### EXCERPTED TEXT ###
God Weaving a Tapestry in Your Life
Tuesday, November 05, 2013
One of my favorite pictures of God’s working in our lives, especially during hard times, is the picture of God weaving a beautiful tapestry together with both light and dark colors (joyful and sorrowful times). On this side of heaven, though, we stand behind the tapestry and usually see only the knotted ends and frayed edges of what God is doing. If we could get “on the other side” of the tapestry, we could see God doing something beautiful, but we live on the underside with painful circumstances and God’s purposes unclear.
This image comes from a poem of unknown origin that was popularized by Corrie Ten Boom (author of The Hiding Place). Here it is:
My Life is but a weaving
between my Lord and me;
I cannot choose the colors
He worketh steadily.
Oft times He weaveth sorrow
And I, in foolish pride,
Forget He sees the upper,
And I the under side.
###
EXERCISE DIRECTIONS
According to the tapestry text, who popularized the poem about life as a weaving? The stored entries that come next are separate material with no connection to the tapestry text.
### DATA EXTRACTS ###
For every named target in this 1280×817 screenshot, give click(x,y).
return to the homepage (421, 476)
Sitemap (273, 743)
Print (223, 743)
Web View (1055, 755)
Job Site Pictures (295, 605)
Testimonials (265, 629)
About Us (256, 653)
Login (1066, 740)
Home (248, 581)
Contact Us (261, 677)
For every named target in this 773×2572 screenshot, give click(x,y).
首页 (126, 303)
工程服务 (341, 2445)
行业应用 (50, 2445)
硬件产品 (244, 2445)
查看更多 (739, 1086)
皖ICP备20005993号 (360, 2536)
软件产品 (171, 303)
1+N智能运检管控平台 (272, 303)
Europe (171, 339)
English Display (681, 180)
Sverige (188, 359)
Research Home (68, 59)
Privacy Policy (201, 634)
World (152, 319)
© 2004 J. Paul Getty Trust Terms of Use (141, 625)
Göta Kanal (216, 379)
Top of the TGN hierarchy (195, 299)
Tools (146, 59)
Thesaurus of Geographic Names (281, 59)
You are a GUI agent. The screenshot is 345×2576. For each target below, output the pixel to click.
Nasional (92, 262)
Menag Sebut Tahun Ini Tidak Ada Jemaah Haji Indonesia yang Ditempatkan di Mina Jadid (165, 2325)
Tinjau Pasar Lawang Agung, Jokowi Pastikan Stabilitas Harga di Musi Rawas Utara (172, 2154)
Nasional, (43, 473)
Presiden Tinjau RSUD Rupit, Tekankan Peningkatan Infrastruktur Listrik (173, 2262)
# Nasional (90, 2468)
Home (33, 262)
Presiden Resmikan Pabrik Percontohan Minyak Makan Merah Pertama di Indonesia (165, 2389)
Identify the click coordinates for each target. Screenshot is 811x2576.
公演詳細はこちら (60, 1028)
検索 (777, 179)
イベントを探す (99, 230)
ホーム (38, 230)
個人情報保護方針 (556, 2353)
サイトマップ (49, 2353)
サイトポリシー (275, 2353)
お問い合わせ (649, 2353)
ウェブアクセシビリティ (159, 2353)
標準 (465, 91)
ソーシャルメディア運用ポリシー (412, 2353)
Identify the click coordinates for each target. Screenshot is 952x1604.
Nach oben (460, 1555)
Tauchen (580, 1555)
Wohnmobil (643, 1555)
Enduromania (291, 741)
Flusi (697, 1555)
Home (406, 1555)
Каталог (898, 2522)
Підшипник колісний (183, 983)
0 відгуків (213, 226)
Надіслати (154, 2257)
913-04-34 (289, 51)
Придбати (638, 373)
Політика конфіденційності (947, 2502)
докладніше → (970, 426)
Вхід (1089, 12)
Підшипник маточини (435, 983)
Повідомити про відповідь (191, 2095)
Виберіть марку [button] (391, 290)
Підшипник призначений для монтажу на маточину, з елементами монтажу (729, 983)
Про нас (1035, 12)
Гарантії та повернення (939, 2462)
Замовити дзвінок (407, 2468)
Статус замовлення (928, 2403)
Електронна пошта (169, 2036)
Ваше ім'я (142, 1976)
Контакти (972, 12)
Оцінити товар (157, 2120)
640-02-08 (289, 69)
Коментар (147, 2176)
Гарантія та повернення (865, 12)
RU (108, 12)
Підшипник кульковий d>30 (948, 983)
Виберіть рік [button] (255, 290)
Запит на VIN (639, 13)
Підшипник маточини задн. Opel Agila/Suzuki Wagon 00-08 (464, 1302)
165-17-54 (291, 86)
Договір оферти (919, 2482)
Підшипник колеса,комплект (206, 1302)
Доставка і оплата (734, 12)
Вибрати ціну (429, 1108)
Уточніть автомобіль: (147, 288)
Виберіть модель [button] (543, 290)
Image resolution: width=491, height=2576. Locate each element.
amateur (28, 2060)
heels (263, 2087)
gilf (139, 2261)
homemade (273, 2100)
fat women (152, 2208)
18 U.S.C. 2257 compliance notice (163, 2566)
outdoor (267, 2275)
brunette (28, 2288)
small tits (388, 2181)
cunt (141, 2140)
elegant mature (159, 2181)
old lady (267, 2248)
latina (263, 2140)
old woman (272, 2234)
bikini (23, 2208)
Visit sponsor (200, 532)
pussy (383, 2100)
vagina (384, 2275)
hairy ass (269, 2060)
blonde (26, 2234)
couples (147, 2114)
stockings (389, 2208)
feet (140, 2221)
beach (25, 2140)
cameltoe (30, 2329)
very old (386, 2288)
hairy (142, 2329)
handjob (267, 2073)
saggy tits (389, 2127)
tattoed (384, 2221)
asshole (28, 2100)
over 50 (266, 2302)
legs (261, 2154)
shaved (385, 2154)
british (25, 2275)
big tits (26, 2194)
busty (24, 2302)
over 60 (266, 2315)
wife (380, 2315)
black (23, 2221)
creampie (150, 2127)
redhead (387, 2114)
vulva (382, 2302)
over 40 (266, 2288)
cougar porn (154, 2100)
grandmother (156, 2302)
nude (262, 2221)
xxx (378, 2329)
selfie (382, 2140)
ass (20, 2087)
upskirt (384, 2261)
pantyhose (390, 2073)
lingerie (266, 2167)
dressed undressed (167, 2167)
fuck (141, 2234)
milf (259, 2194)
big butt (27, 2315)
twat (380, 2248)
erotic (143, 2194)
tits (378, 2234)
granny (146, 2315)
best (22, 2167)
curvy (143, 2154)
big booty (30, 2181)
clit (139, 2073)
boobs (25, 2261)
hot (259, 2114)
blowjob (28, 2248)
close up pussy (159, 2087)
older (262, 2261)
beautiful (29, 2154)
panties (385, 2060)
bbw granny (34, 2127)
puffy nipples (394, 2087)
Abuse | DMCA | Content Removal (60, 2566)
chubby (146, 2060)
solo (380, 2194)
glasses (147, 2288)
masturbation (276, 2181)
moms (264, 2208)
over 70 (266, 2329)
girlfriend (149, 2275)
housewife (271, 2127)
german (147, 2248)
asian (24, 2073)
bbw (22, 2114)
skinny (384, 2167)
###
RESULT
Corrie Ten Boom popularized it.